Les contours de la taxe sur les transactions financières européennes restent à clarifier
En dépit de près de deux ans et demi de débat, les contours de la taxe européenne sur les transactions financières (TTFE) restent flous. Les onze Etats de l’Union qui se sont engagés à mettre en œuvre ce projet dans le cadre d’une coopération renforcée tenteront d’avancer sur le sujet en marge des réunions des ministres des finances de l’Eurogroupe et de l’Ecofin jeudi et vendredi.
«On espère des avancées à cette réunion sans en être à ce stade complètement certains», explique-t-on dans l’entourage du ministre des finances, Michel Sapin.

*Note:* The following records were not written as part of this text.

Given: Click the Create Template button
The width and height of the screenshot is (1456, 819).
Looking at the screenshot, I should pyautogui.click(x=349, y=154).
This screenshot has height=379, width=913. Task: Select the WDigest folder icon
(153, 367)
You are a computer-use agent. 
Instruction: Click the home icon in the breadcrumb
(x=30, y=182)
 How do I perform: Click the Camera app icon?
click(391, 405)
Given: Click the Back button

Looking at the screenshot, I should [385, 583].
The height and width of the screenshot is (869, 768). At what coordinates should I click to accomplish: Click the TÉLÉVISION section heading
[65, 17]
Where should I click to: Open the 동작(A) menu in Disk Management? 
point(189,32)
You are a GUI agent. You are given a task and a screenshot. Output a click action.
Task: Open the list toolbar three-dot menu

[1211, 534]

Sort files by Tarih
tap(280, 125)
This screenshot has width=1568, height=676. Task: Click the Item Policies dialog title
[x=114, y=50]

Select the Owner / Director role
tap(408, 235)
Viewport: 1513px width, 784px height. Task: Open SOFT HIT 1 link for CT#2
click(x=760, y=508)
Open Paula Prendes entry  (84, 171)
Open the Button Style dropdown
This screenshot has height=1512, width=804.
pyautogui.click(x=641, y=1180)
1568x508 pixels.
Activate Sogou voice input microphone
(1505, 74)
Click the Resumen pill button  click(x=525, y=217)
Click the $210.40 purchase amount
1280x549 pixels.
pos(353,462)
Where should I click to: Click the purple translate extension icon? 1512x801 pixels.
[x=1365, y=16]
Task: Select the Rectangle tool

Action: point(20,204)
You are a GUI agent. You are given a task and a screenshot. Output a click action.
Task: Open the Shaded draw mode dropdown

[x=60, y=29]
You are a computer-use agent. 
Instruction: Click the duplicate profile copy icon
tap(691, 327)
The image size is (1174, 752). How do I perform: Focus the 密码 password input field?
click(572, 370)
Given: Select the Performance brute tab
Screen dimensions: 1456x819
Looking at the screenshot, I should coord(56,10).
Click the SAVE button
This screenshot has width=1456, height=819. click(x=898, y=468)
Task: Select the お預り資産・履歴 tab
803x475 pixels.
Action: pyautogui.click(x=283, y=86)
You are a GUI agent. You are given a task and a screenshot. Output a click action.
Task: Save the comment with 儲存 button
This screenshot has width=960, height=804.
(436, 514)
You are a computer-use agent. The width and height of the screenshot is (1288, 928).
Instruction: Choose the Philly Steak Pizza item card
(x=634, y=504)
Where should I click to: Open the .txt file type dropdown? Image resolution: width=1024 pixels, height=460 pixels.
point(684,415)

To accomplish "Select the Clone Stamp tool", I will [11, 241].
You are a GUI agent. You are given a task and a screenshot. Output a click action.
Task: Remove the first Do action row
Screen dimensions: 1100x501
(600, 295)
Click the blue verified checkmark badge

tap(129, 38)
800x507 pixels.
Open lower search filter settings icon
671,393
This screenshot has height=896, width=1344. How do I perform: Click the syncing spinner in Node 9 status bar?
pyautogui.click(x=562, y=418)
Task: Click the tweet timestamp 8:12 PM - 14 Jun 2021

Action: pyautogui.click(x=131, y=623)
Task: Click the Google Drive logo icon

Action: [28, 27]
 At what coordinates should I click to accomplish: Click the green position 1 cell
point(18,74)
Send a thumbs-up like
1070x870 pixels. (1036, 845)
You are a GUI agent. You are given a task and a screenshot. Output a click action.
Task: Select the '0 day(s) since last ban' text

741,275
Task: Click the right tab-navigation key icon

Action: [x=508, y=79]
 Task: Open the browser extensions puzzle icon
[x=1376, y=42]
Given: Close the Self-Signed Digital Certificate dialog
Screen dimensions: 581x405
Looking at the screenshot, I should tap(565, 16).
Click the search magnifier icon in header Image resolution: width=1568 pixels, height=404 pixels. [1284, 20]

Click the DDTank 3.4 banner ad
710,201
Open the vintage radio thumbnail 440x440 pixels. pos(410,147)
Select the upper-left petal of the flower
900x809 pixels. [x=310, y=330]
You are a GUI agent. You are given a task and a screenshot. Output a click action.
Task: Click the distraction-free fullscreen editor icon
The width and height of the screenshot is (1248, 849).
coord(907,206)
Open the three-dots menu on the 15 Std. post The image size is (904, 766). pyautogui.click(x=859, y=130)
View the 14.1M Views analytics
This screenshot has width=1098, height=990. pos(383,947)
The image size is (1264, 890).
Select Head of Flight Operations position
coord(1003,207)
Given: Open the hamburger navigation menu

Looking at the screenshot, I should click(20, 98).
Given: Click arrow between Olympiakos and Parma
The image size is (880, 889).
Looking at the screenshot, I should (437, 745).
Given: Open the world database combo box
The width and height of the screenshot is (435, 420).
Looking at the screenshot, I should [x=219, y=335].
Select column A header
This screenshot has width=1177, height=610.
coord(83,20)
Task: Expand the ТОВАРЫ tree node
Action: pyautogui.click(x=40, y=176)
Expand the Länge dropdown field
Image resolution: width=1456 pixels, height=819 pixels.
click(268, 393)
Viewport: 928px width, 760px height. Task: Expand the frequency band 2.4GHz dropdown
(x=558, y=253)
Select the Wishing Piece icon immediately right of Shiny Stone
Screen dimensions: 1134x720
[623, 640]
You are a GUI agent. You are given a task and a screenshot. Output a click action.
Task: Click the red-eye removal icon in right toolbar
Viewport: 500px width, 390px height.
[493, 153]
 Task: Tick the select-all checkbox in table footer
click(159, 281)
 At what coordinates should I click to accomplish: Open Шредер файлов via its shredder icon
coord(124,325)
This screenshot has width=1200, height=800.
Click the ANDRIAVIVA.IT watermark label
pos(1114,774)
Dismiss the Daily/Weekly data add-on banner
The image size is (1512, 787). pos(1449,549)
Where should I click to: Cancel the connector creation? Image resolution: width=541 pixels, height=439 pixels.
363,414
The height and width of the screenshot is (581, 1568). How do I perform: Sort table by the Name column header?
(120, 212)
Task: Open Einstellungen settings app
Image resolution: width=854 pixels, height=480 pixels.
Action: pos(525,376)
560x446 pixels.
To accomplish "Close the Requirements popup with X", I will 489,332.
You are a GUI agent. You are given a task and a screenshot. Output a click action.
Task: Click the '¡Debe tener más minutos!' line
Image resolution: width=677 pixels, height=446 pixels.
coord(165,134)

L’année dernière, le ministre avait proposé de mettre en œuvre une taxe sur les actions cotées selon le principe d’émission et sur les credit default swaps (CDS) non compensés, jugés spéculatifs et dangereux. Un tel compromis aurait été plutôt bien reçu par la place financière française où une taxe sur les actions cotées s’applique déjà depuis l'été 2012 et où l’on redoute de perdre en compétitivité face aux autres places financières européennes qui échapperaient à la TTFE. Les onze Etats concernés n’ayant pas trouvé d’accord sur la base limitée proposée par la France, ils ont réorganisé leur façon de travailler. Désormais, Paris défend officiellement, avec l’Autriche, qui coordonne les débats, une taxe avec une assiette large et un taux bas.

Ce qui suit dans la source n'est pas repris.